A comissão especial da Câmara dos Deputados aprovou, nesta quarta-feira (27), o parecer da Proposta de Emenda à Constituição (PEC) que reduz a jornada máxima de trabalho no Brasil e estabelece ao menos duas folgas semanais para os trabalhadores.
O texto foi aprovado por 34 votos favoráveis e quatro contrários.

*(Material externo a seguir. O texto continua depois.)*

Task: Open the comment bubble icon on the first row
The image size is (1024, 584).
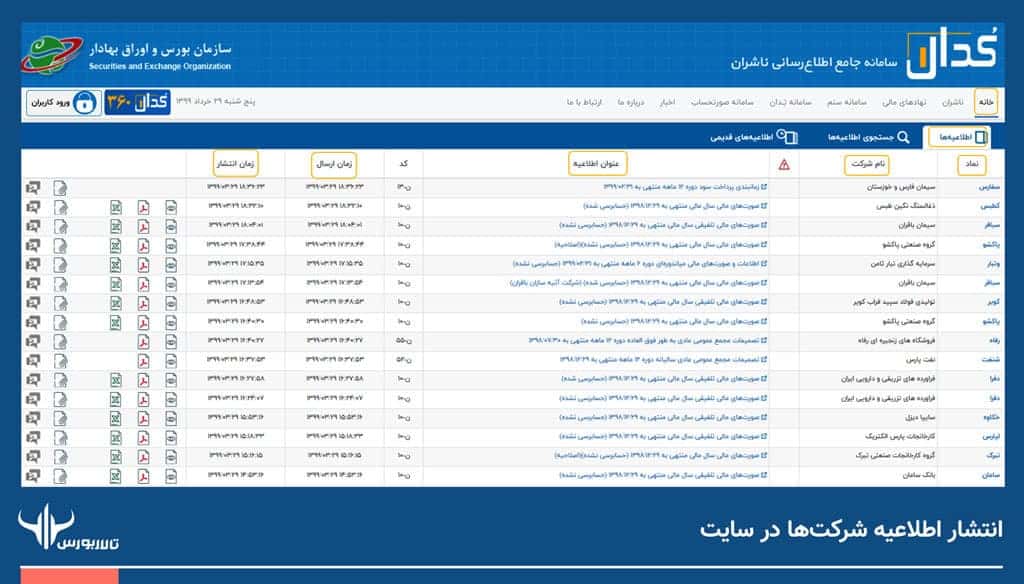Action: [x=35, y=188]
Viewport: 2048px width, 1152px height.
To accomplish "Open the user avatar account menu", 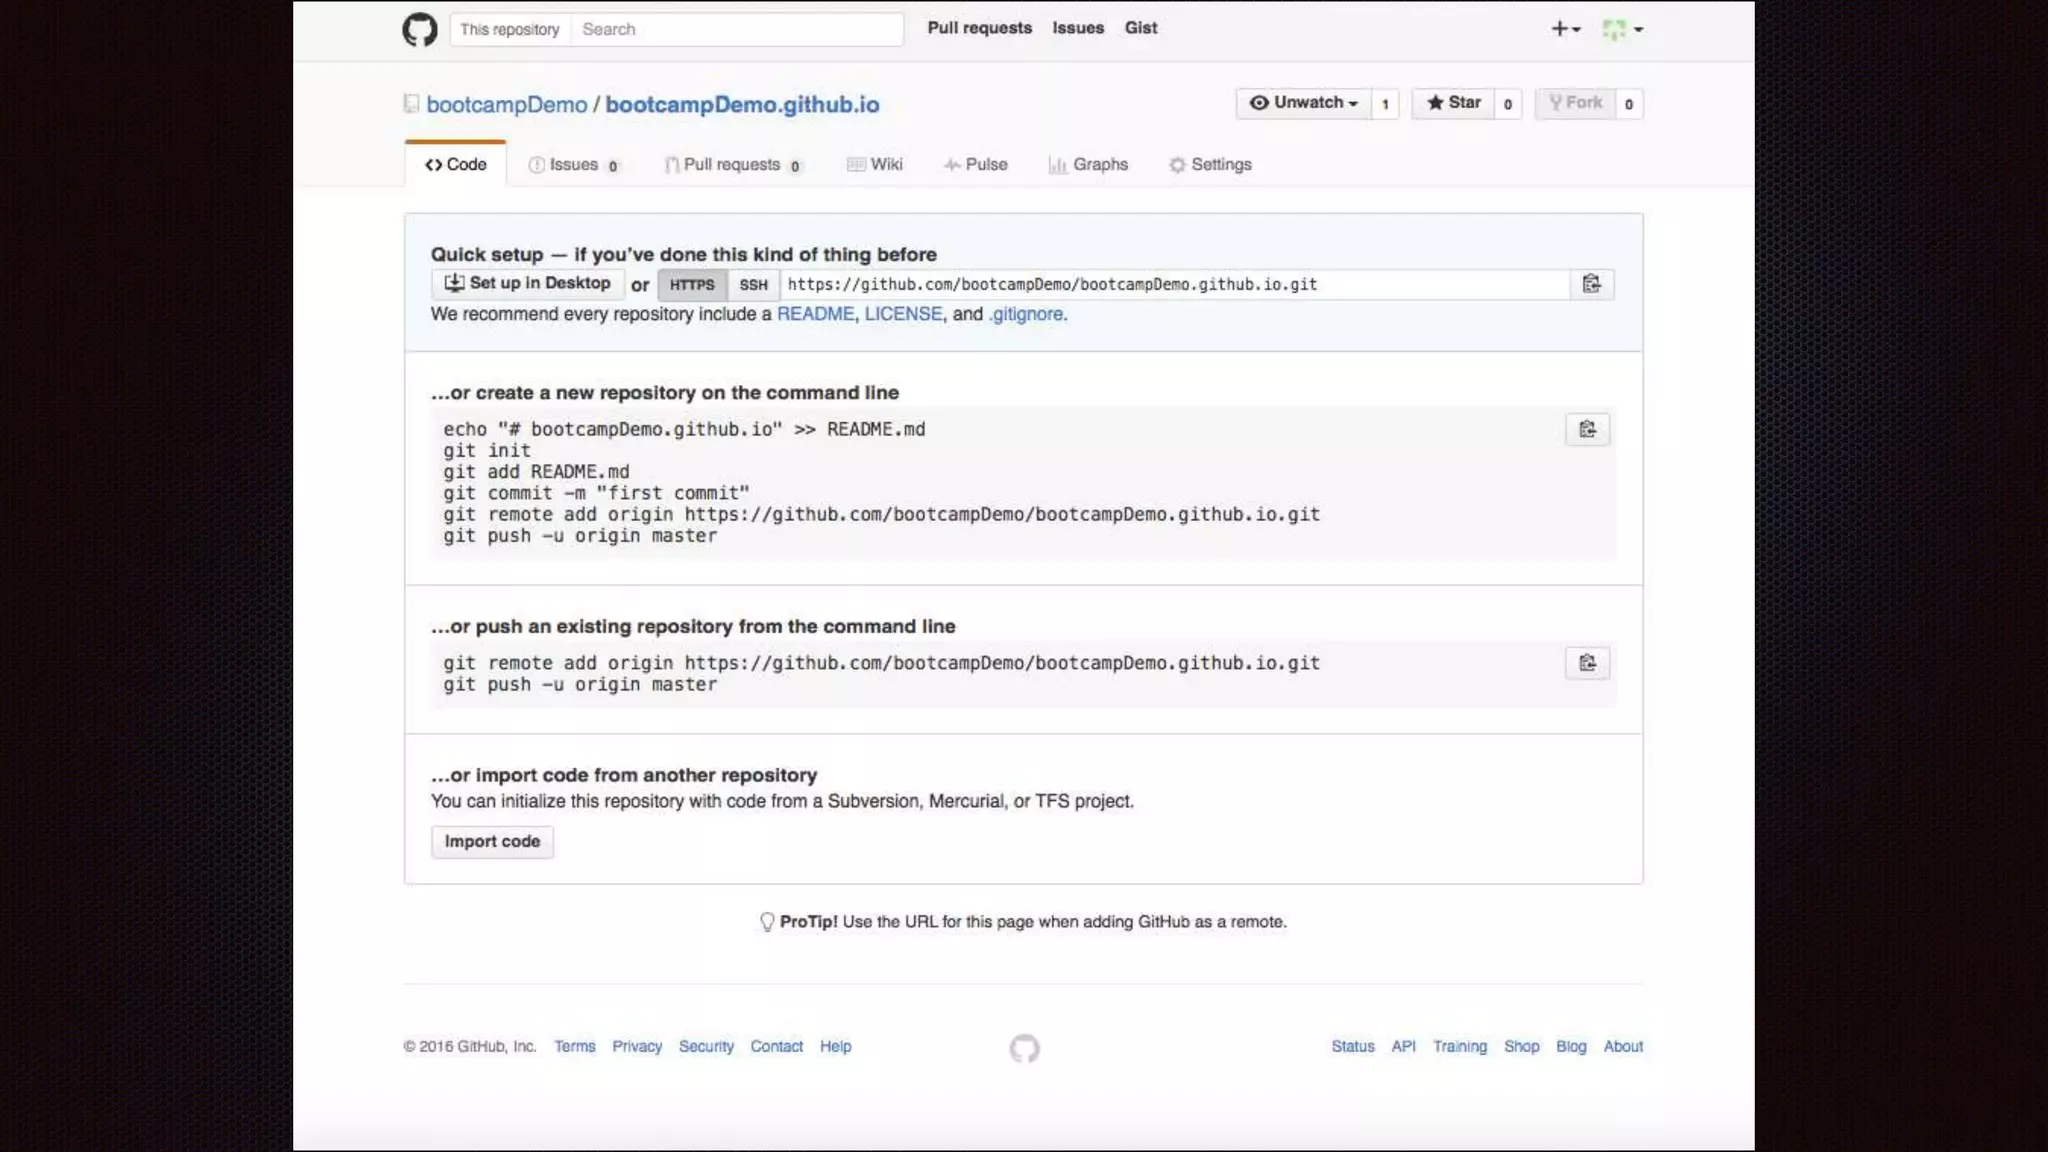I will (1622, 29).
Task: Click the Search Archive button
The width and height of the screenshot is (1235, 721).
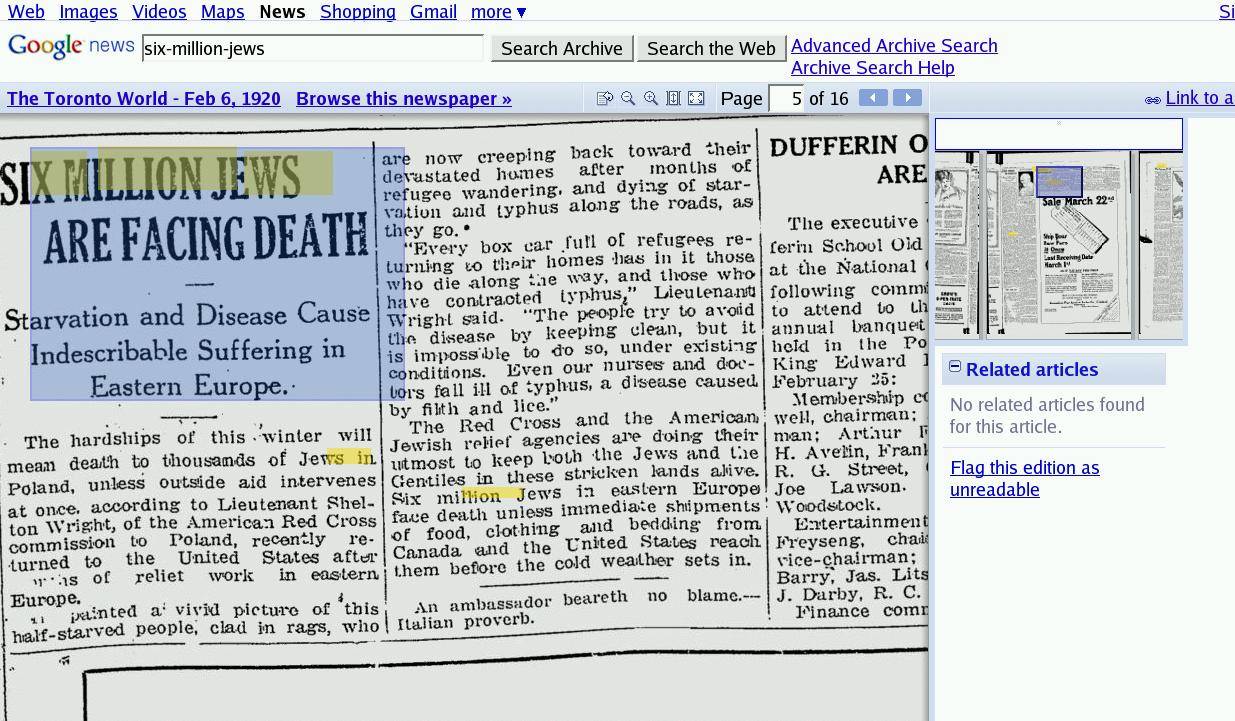Action: pyautogui.click(x=561, y=48)
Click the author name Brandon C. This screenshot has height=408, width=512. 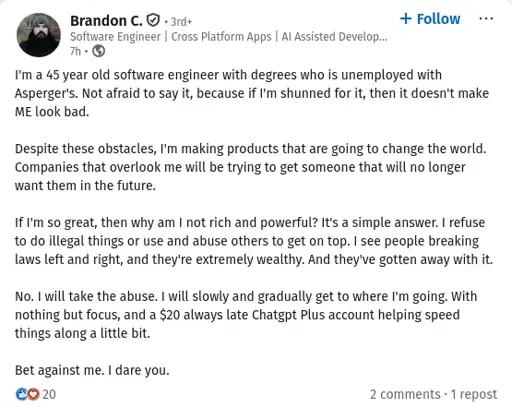pos(106,21)
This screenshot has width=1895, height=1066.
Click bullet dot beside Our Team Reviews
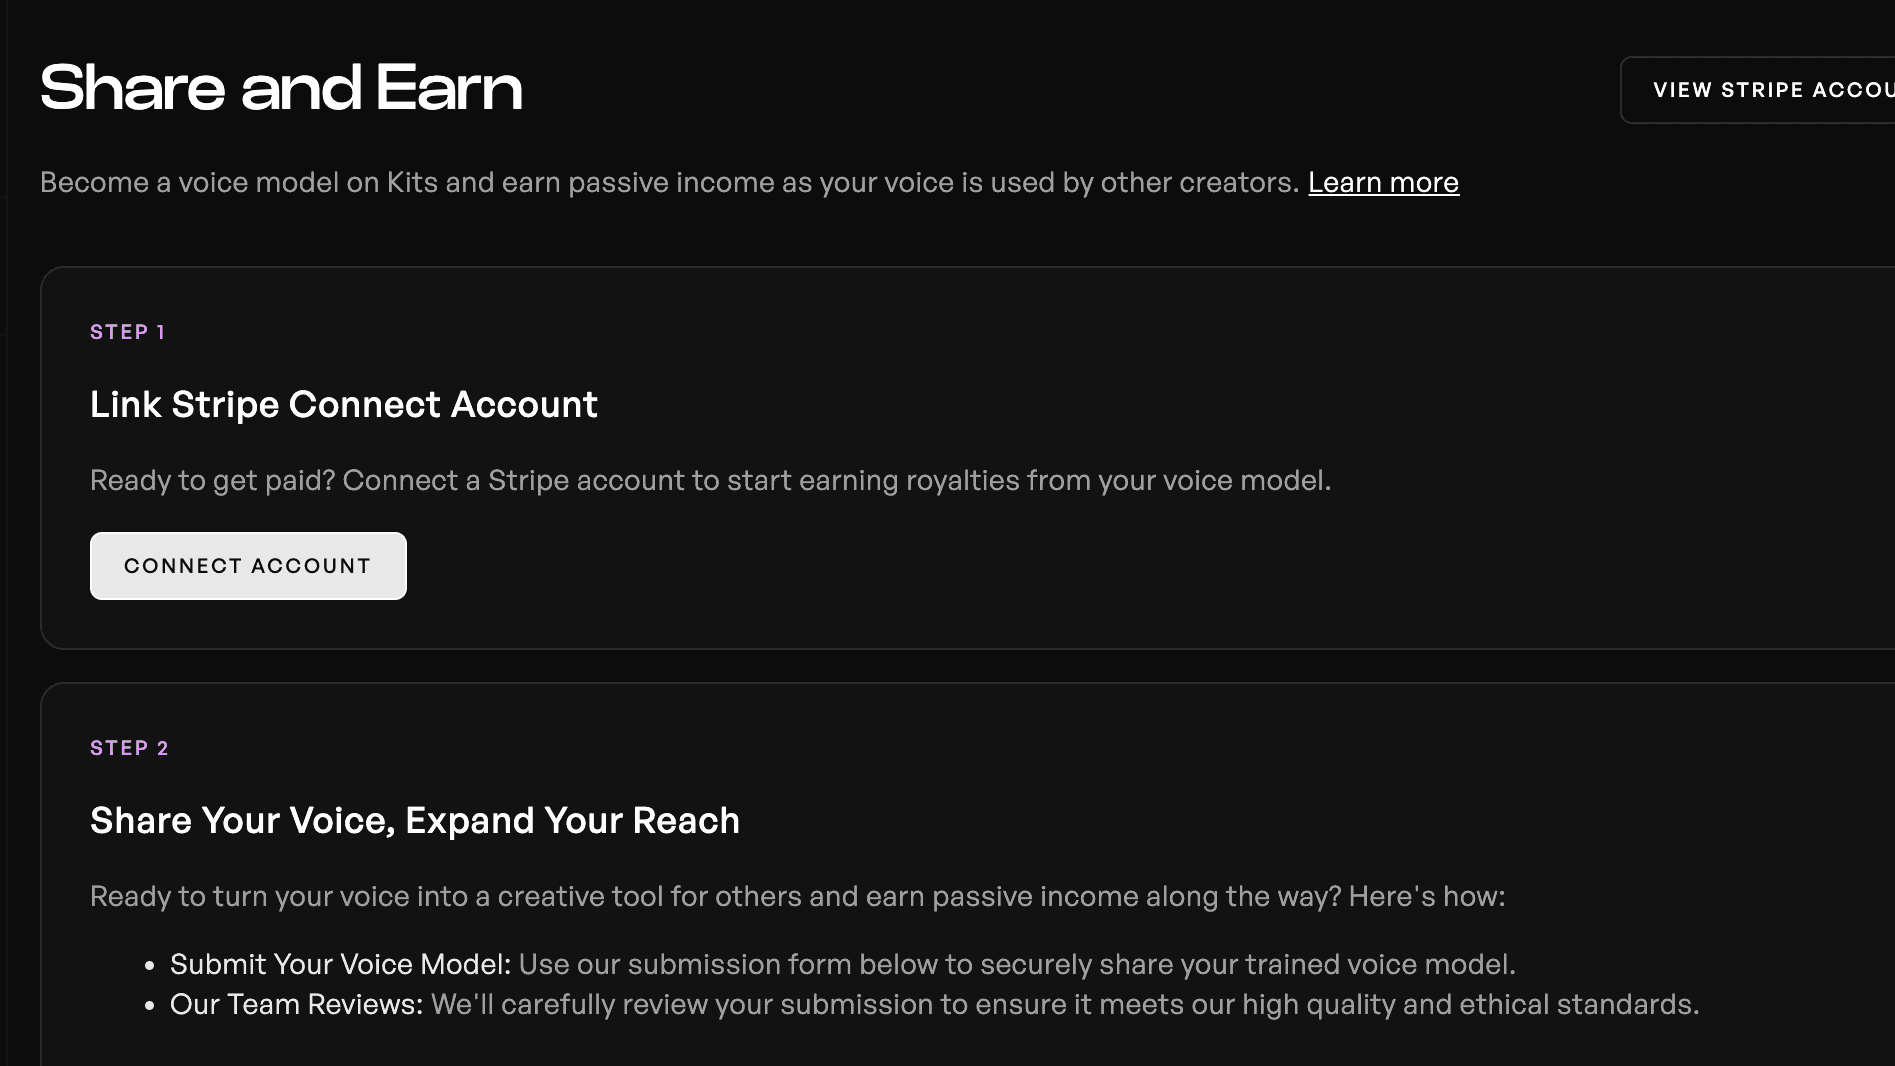(x=150, y=1006)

Agora, a proposta segue para votação no plenário da Câmara, onde precisará do apoio mínimo de 308 deputados em dois turnos antes de ser encaminhada ao Senado.
O relatório aprovado é de autoria do deputado Leo Prates (Republicanos-BA) e reduz a carga horária semanal de 44 para 40 horas.
Como será a transição
A proposta prevê implementação gradual da nova jornada em até 14 meses.
Pelo texto aprovado:
- as primeiras duas horas serão reduzidas até dois meses após a promulgação da PEC;
- as outras duas horas deverão ser retiradas da jornada em até 12 meses depois da primeira etapa.
A nova regra também estabelece o fim da escala 6×1, garantindo pelo menos duas folgas remuneradas por semana, sendo uma delas preferencialmente aos domingos.
As mudanças começarão a valer 60 dias após a promulgação da PEC.
Convenções coletivas terão de ser adaptadas
O parecer determina ainda que acordos e convenções coletivas incompatíveis com a nova jornada perderão validade automaticamente após o prazo de adaptação.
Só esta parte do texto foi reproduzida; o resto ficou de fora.